Raise your hand if you’ve been to Marshall, Texas. It’s on the eastern edge of the Lone Star State, not far south from Springdale, Arkansas, where Jim Bob and Michelle are raising 19 kids (and hopefully no more), and just west of Monroe, Louisiana, where the Robertsons play whack-a-duck every fall.
I see a few hands raised. Vacationing in Marshall, perhaps? No? Visiting family? No?
Then, I bet you’re patent litigators….
Patent litigation is big business in Canada. It’s crazy business in the U.S., and Marshall, Texas is Disney World for patent litigators. Plaintiffs flock to Marshall to file patent litigation cases because Marshall and the rest of the Eastern District of Texas has historically shown plaintiffs much love. Patent trolls enjoy the Eastern Texas hospitality so much they actually rent satellite offices in Marshall to ensure they have a sufficient connection to Texas to prevent being turfed from the district over jurisdictional or venue issues.
A whole industry has sprung up to support the influx of patent litigation. Hotels dot the landscape and restaurants have opened to feed hungry legal teams. It is big business for the town and will likely continue to be as long as jurors continue to listen impartially to the facts and then find for the plaintiffs. Last year was an anomaly; defendants actually did well in 2013 in the Eastern District. You can imagine that might have sparked a few quiet conversations where prospective jurors were reminded that Aunt Bee’s Chicken Emporium and the Marshall Motor Inn (free HBO) are out of business if plaintiffs stop feeling loved.

# DESCRIPTION OF THE TASK
Pick up the piece on patent litigation in Marshall, Texas after its last sentence and keep it going. The lines that follow have nothing to do with this.

# DATA FOR REVIEW
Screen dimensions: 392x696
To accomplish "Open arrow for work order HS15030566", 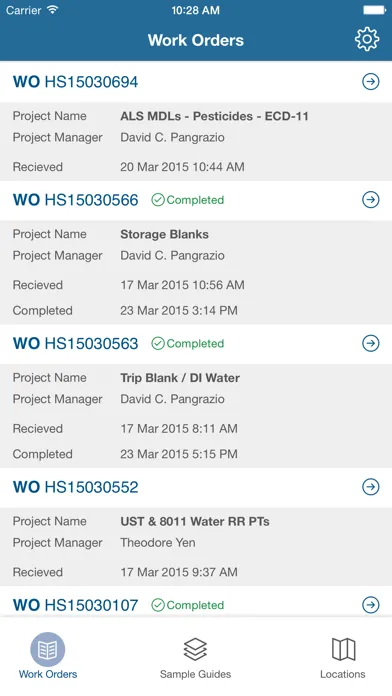I will (371, 200).
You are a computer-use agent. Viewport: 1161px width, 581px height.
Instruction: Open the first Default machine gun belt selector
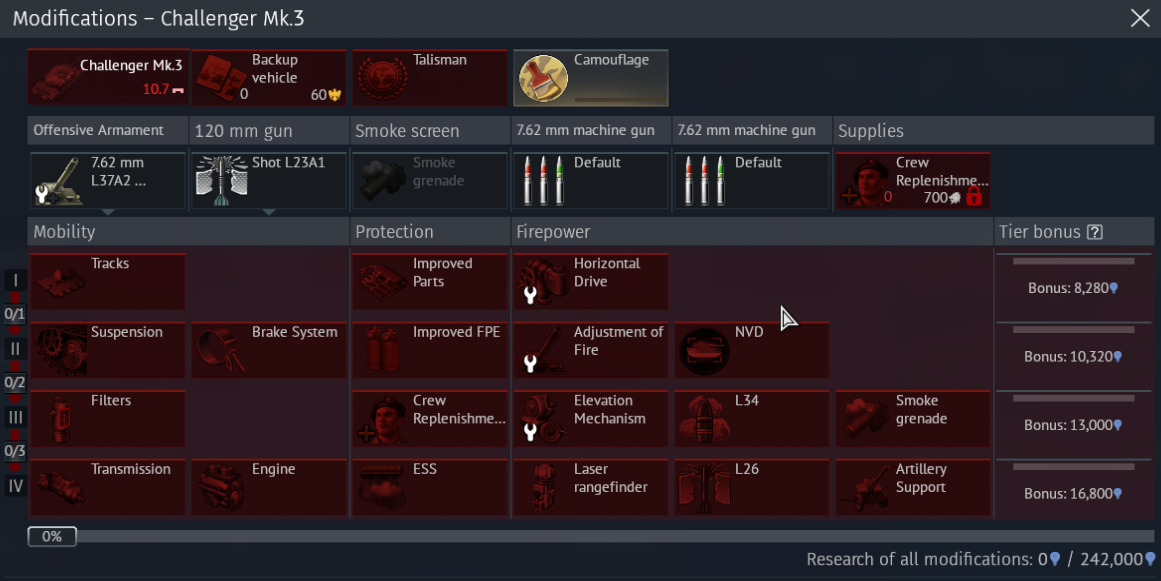pyautogui.click(x=590, y=181)
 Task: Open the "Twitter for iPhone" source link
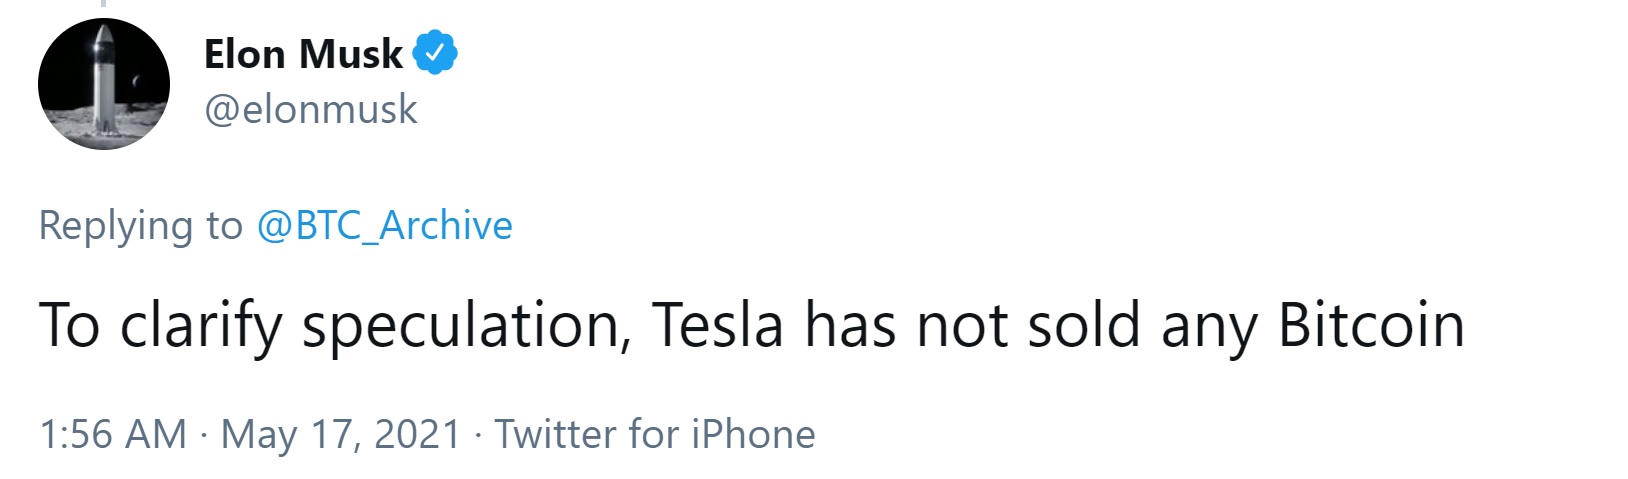click(655, 435)
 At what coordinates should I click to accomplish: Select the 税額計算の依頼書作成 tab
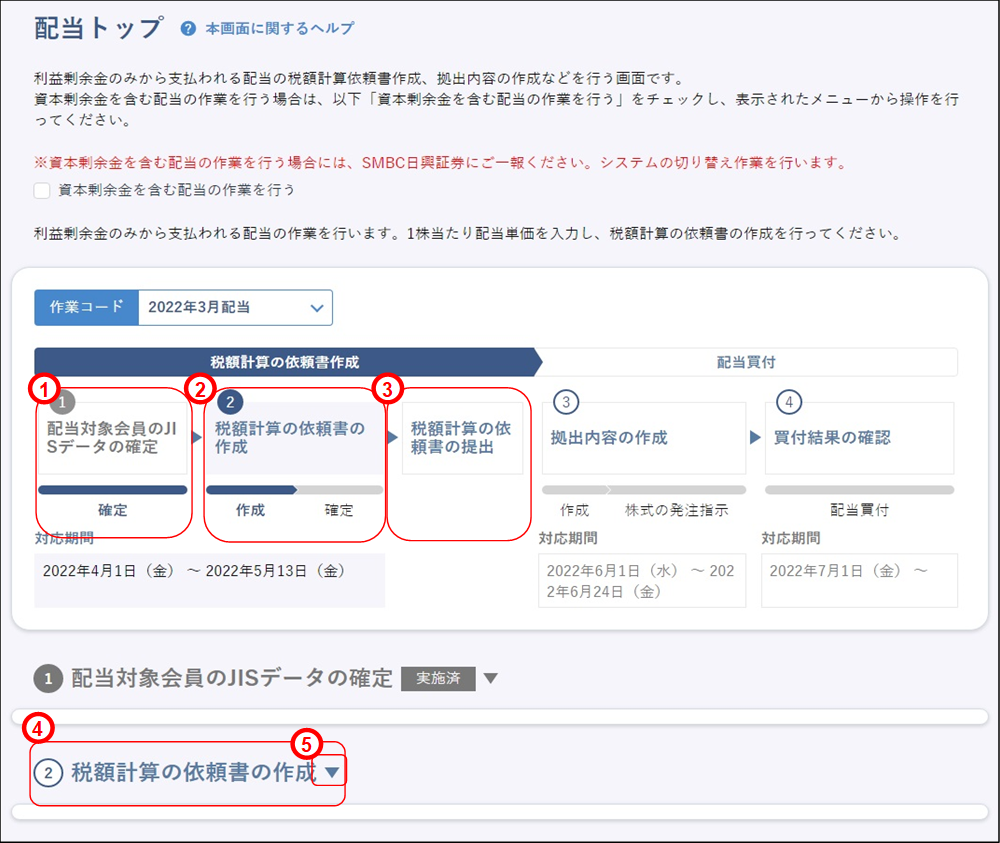pyautogui.click(x=286, y=362)
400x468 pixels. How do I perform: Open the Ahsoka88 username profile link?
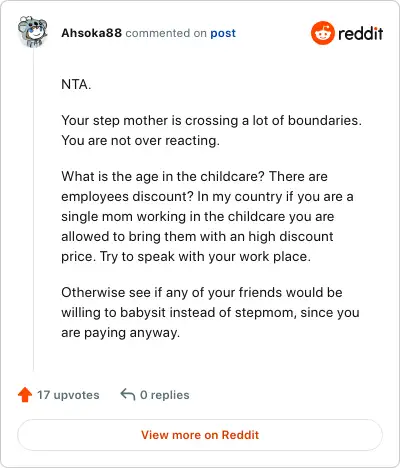[91, 33]
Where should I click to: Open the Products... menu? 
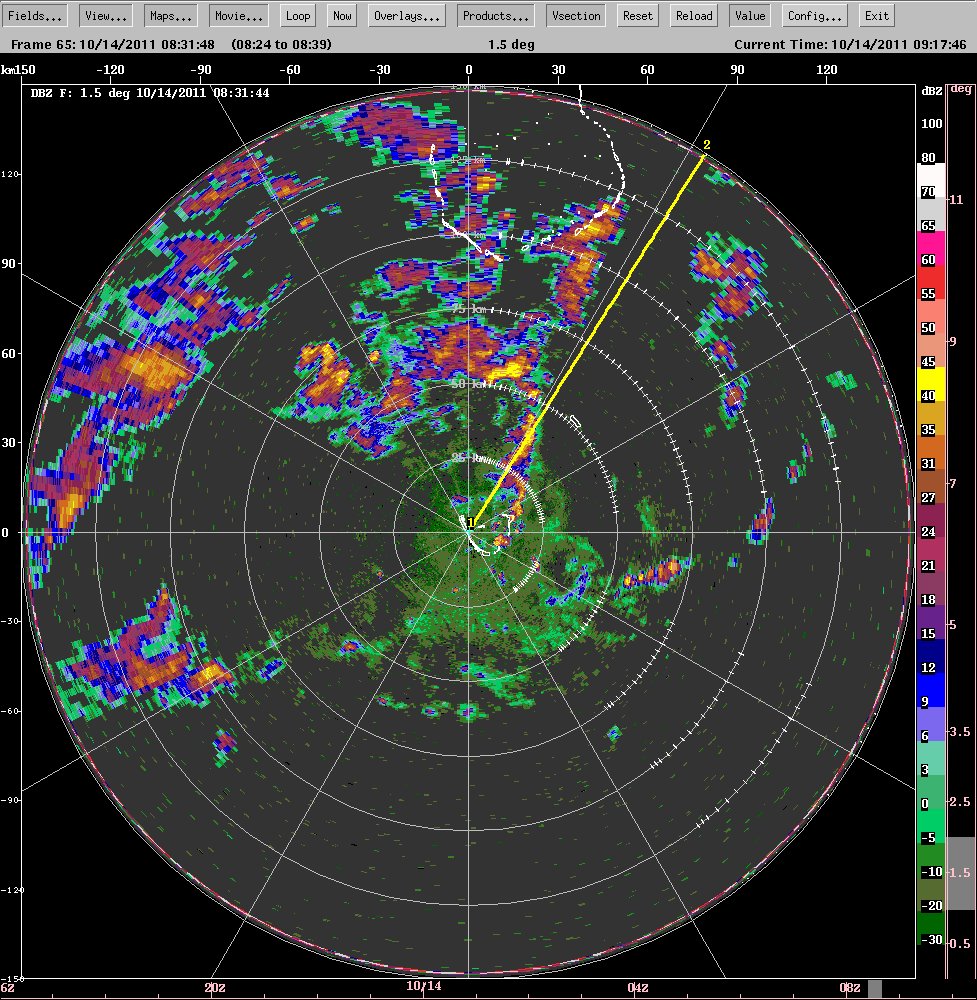point(496,16)
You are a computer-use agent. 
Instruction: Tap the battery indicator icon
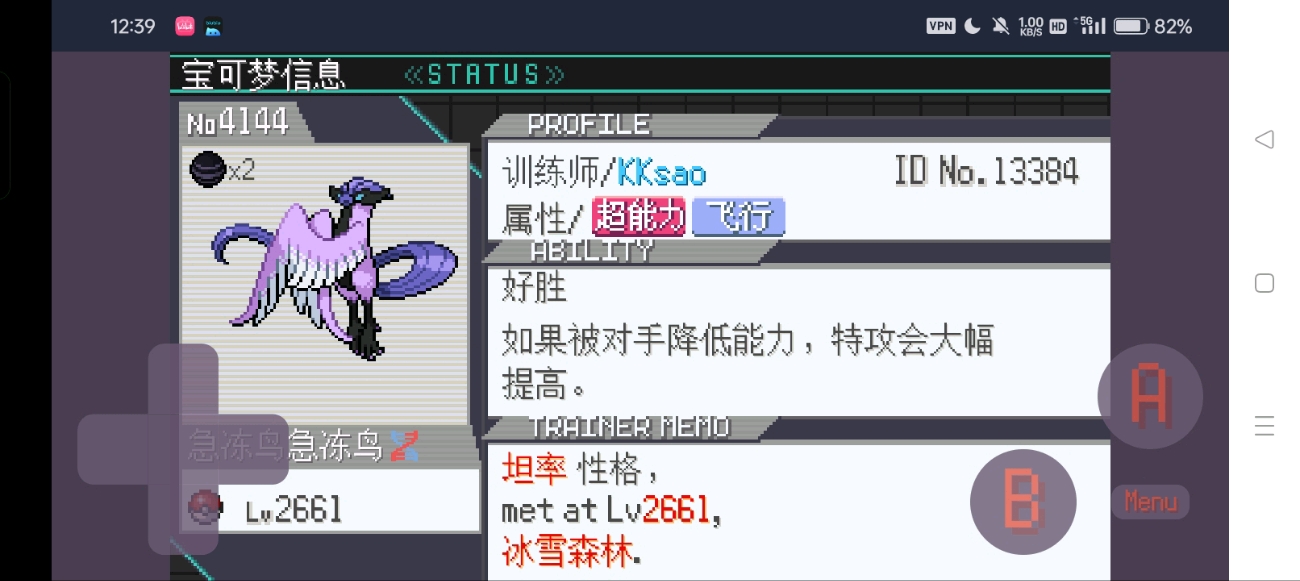pos(1131,26)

# ANSWER BOX
The question popped into my mind: why is patent litigation so much bigger in the United States than Canada? How is it possible a whole town can thrive around litigation proceedings? We share such a close culture; our economies are intertwined. What is going on in the U.S. that creates a Marshall, Texas? Here are some of the key factors:
1. No Contingency Bar. There are very few plaintiffs’ lawyers who will take a patent case on contingency in Canada. Contrast that to the United States, where swaggering contingency lawyers will roll the dice alongside the plaintiff. This means the cost of litigation is much lower up front for American plaintiffs who can convince a contingency lawyer to take their cases.
2. Loser-Pay System. In Canada, losers can be saddled with the winner’s legal costs. This is obviously a substantial deterrent to filing nuisance patent cases. The United States has something cleverly called the “American Rule,” which provides that, in most instances, the parties pay their own legal costs, win or lose.
3. Economic Benefit vs. Risk. The United States has approximately ten times the population of Canada. Winning and losing a patent case means so much more in the U.S. because the stakes are higher. We don’t have the concept of treble damages in Canada. Moreover, our judges tend to grant smaller awards in general to successful patent plaintiffs.
Additionally, in light of the fact that Canadian plaintiffs have to pay their lawyers upfront and a plaintiff who loses may have to pay substantial legal costs to the other party, the potential economic risk of litigation is much higher in Canada. Plaintiffs have to conduct a thorough cost/benefit analysis before filing a case.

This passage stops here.